Roj Osa meets Rob Mazurek – Beton Kino | The Quietus

Roj Osa meets Rob Mazurek

Beton Kino

Croatian brothers Alen and Nenad Sinkauz meet the Chicago cornet player for some interstellar sonics played live in brutalist venues

Before even pressing play on Beton Kino, Danijel Žeželj’s cover draws you into the record’s crumbling post-industrial setting. The popping blood-red colour, angular lines of the title’s font and slabs of black-and-white concrete are so vivid you can almost hear them: grimy guitar riffs, arrhythmic percussion, oblique electronics and expansive trumpet yelps reverberating in abandoned brutalist architectures.

For the past two decades, Roj Osa’s bassist Alen and guitarist Nenad Sinkauz have been among the hardest-working musicians in the small yet solid Croatian outré music scene. Originally active through the noisy post-rock group East Rodeo in the 2000s, the brothers have since scored films, helmed speculatively futuristic audiovisual groups (Day Of The Year), contributed to multimedia projects and installations and launched their own experimental/improvised music festival (AudioArt in Pula). Yet, the Sinkauz brothers’ work stubbornly eluded documentation, as if it were meant to be experienced only in the moment.

In 2022, following the launch of their own label, Kopaton Records, and the formation of the trio Roj Osa with drummer Marco Quarantotto, the ephemera of their continued praxis finally started taking a more solid shape. Roj Osa’s 2023 debut, Azbestni Krovovi (‘Asbestos Roofs’), focused the brothers’ appreciation for voluminous compositions into a more claustrophobic industrial space.

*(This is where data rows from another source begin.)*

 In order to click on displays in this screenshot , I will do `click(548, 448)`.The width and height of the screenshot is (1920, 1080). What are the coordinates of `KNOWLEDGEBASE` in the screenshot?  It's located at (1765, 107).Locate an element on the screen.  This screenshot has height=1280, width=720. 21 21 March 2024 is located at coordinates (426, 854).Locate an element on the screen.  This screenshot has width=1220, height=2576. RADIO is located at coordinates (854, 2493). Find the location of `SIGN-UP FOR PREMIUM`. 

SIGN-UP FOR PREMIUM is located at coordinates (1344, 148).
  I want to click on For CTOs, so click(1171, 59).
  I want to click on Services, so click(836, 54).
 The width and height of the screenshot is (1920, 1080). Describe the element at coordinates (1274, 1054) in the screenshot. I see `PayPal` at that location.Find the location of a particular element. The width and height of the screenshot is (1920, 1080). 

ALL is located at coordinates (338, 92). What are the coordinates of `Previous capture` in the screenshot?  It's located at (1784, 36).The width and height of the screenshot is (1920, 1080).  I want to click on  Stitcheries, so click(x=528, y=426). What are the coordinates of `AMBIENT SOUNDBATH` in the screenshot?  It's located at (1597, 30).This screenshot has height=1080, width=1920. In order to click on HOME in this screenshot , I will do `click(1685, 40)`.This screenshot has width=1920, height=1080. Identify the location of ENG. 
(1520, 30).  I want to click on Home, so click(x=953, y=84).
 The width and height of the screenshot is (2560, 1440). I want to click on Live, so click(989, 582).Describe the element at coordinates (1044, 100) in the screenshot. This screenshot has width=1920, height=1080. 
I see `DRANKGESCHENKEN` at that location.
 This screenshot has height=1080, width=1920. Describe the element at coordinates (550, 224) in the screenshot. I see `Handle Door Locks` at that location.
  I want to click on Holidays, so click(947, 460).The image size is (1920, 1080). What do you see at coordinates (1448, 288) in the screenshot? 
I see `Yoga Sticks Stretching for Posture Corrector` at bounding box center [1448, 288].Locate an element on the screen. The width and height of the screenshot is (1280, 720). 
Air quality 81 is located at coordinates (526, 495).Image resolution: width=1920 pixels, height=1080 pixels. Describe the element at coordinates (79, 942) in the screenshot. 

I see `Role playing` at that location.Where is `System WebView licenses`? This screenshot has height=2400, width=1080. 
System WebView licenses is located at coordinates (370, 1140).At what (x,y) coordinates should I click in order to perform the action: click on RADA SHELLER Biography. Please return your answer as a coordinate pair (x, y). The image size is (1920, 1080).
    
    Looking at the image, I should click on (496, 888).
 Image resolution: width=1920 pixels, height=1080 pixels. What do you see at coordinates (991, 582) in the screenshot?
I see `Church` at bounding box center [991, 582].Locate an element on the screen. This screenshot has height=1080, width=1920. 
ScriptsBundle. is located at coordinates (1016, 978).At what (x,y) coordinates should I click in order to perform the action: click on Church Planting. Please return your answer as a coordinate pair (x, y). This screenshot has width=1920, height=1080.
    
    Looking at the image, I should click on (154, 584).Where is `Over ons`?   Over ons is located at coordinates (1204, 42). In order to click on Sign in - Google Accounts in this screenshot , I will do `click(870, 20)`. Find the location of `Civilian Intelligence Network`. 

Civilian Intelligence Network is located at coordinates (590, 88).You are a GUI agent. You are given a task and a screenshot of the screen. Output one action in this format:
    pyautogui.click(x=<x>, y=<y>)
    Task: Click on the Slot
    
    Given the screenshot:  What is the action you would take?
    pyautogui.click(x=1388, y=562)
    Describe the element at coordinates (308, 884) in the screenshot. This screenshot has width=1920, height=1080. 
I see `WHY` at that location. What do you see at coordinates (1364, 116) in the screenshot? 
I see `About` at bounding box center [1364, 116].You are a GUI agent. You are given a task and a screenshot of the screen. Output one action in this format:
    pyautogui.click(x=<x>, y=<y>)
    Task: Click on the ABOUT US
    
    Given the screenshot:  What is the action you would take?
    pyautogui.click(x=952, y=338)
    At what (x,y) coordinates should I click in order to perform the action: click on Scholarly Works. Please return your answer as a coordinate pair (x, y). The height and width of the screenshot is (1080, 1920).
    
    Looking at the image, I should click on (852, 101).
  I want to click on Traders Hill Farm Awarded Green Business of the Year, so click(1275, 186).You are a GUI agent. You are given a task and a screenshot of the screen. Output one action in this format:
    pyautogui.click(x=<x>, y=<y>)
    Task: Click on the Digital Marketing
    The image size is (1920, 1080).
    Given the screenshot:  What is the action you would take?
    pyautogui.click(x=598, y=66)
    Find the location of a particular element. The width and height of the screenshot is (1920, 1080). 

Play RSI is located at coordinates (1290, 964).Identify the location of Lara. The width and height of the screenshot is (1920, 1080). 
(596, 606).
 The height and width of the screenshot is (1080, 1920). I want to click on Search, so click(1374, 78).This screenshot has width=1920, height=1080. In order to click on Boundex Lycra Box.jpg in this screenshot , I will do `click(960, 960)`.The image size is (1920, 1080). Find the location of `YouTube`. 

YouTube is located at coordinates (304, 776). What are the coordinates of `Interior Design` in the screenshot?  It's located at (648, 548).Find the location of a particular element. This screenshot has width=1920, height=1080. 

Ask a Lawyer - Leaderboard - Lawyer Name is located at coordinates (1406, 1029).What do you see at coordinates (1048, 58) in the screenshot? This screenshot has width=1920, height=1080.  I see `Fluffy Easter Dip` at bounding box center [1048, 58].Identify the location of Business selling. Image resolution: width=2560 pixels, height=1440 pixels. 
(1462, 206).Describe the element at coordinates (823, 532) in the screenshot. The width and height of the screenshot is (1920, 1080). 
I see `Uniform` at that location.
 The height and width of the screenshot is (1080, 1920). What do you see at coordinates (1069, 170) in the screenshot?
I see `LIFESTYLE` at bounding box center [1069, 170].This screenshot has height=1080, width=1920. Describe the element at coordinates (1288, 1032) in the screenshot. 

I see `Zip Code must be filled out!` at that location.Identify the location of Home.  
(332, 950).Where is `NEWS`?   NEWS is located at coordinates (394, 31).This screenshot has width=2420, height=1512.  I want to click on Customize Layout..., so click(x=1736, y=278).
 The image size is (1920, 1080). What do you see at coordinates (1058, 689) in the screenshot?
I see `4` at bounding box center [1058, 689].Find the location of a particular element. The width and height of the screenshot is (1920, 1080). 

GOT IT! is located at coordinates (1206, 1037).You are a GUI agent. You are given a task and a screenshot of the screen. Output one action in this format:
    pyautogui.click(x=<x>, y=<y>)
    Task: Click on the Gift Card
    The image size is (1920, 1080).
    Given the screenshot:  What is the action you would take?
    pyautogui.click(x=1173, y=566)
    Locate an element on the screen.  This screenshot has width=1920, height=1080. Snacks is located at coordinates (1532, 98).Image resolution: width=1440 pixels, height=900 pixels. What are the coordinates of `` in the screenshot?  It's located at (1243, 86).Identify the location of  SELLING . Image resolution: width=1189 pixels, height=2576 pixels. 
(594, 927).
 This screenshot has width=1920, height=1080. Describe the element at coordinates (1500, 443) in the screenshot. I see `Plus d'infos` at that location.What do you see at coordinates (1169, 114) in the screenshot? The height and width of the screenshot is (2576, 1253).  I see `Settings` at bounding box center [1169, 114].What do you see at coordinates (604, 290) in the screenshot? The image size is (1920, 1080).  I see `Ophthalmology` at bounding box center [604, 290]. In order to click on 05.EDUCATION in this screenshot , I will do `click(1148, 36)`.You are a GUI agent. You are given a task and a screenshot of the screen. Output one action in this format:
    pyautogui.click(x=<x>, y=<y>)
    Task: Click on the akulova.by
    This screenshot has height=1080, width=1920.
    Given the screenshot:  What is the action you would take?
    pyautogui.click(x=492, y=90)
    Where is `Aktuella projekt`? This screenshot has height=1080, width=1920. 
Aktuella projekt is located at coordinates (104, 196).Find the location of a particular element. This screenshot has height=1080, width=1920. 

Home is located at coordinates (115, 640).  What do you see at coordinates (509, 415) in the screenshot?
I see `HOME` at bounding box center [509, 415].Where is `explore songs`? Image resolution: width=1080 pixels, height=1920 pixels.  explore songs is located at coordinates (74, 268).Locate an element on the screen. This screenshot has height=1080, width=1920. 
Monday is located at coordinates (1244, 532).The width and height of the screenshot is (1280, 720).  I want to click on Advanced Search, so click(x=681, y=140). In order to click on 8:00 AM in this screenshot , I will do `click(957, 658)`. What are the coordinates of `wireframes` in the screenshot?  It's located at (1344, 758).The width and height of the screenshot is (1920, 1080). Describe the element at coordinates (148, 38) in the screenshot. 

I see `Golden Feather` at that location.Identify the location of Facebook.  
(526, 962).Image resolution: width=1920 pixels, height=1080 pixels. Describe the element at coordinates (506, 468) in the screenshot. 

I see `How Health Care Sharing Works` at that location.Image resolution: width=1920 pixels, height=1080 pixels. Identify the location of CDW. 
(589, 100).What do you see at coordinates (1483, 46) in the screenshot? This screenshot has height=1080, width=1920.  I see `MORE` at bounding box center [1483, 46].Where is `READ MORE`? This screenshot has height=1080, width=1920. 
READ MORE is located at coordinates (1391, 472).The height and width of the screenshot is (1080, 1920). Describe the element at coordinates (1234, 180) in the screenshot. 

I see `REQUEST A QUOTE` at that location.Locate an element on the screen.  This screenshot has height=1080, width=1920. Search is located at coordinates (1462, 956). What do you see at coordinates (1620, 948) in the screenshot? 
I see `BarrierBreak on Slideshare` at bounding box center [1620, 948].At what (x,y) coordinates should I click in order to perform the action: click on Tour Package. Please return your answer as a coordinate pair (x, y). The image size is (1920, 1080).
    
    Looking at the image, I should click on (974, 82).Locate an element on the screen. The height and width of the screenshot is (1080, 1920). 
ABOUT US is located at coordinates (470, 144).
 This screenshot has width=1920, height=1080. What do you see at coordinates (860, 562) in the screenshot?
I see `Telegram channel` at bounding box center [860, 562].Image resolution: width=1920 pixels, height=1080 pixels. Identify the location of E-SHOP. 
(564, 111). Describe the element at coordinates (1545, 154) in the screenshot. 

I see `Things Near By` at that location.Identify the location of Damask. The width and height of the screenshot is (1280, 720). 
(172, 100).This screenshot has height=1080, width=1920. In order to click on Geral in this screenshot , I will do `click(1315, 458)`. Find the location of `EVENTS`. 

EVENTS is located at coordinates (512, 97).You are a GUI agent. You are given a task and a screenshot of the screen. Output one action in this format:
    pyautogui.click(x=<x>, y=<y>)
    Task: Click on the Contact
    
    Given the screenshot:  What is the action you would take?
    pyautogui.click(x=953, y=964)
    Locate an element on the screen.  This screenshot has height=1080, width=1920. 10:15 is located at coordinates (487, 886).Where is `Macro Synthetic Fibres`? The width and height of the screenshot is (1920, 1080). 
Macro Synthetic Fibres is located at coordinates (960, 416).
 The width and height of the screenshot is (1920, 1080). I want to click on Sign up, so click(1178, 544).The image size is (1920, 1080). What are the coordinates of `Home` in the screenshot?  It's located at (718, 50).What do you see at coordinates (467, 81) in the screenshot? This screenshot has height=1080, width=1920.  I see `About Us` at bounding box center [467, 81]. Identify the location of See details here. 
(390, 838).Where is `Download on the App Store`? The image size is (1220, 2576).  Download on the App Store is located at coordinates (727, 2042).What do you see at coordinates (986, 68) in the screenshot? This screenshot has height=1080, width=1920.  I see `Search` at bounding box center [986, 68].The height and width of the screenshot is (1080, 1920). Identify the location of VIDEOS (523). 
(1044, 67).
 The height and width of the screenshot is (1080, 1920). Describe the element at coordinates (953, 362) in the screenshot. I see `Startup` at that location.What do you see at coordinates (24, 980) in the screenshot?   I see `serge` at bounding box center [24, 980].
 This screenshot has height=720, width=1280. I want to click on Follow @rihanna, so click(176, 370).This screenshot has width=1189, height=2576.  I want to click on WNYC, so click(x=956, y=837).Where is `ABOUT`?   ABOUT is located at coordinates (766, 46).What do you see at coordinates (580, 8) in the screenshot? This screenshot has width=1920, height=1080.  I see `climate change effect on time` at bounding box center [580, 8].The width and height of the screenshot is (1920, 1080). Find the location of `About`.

Beton Kino emerges amidst similar socrealist bleakness and disassembled rock, but Rob Mazurek’s predilection for interstellar sonics and psychedelia soon makes them all venture outward.
Unlike many post-internet age collaborations, the US trumpeter and Roj Osa worked together in the flesh in November 2024, recording across multiple concerts and a four-day residency at Split Youth Center’s venue Beton Kino, from which the album gets its name. That the music was conceived live is evident right from the first sequences of ‘Rustroot’, as electronics and trumpet bursts start to circle and flicker like fireflies against a factory hall’s oily black canvas. Even in lowercase cuts like this one, there is spontaneous creation and camaraderie that can only be born from collective interactions.

Compared to the muted, cautious opener, ‘Stone Sage’ sees the group kick into higher gear. Mazurek gives his lungs a proper stretch with elongated and ever more forceful brass licks that help Roj Osa expand their sparse industrial ambient into a dizzying sense of vastness. Over the next three pieces, ‘Dandelion’, ‘Asphalt Henbane’ and ‘Chickweed Crossroads’, they grow a lush forest in the ruins of a post-apocalyptic city, allowing verdant colours to seep through the cracks in oppressive concrete. The march of kick drums is supplanted by the light dance of cymbals. Synths and guitars straighten their jagged riffs into flowing melodies. And Mazurek roams around like a songbird flying through a jungle, alternating gorgeous, stretching trumpet and cornet phrases with wild vocalisations and chime textures. It all ends up in the sort of American primitive ambience that wouldn’t feel out of place on Bob Holmes’s Across The Horizon project.

Like on his other 2025 releases – the solo album Nestor’s Nest, the collaboration with Italian musician Alberto Novello Sun Eaters, and the latest Chicago Underground Duo – Mazurek’s playing is abstract and exploratory here, interlaced with Roj Osa’s elusive figures in a way that’s reminiscent of vocalist Isabelle Duthoit’s flow on her stunning recent collab with the Sinkauz brothers, Circuit Breath. Then, a sudden change in energy.

Recorded at the Vintage Industrial Bar in Zagreb, the triptych ‘Nettle’/’Smokestack Ivy’/’Where Is Gogi’ turns Roj Osa and Rob Mazurek into a raucous jazz-rock outfit. The Sinkauz brothers and Quarantotto lay down straighter, swinging and grooving patterns. Meanwhile, Mazurek reaches for his Exploding Star Orchestra repertoire of cosmic licks to try and follow them, inserting himself forcefully into their tight rhythms. Like the venue – whose decor screams hard rock with its wood-decked bars and sleazy vibe – these cuts are hard-driving and restless, post-rock crescendos gone scorched earth.

This plateau of intensity would have been a good place to end the album – a rowdy party in the ashes of the old world – but the group fall back into the mellow nocturnal figures and Nadja-esque guitar fuzz of closer ‘Bleeding Concrete’, which seems both oddly out of place and just the drop of comfort you need after a wild ride like Beton Kino.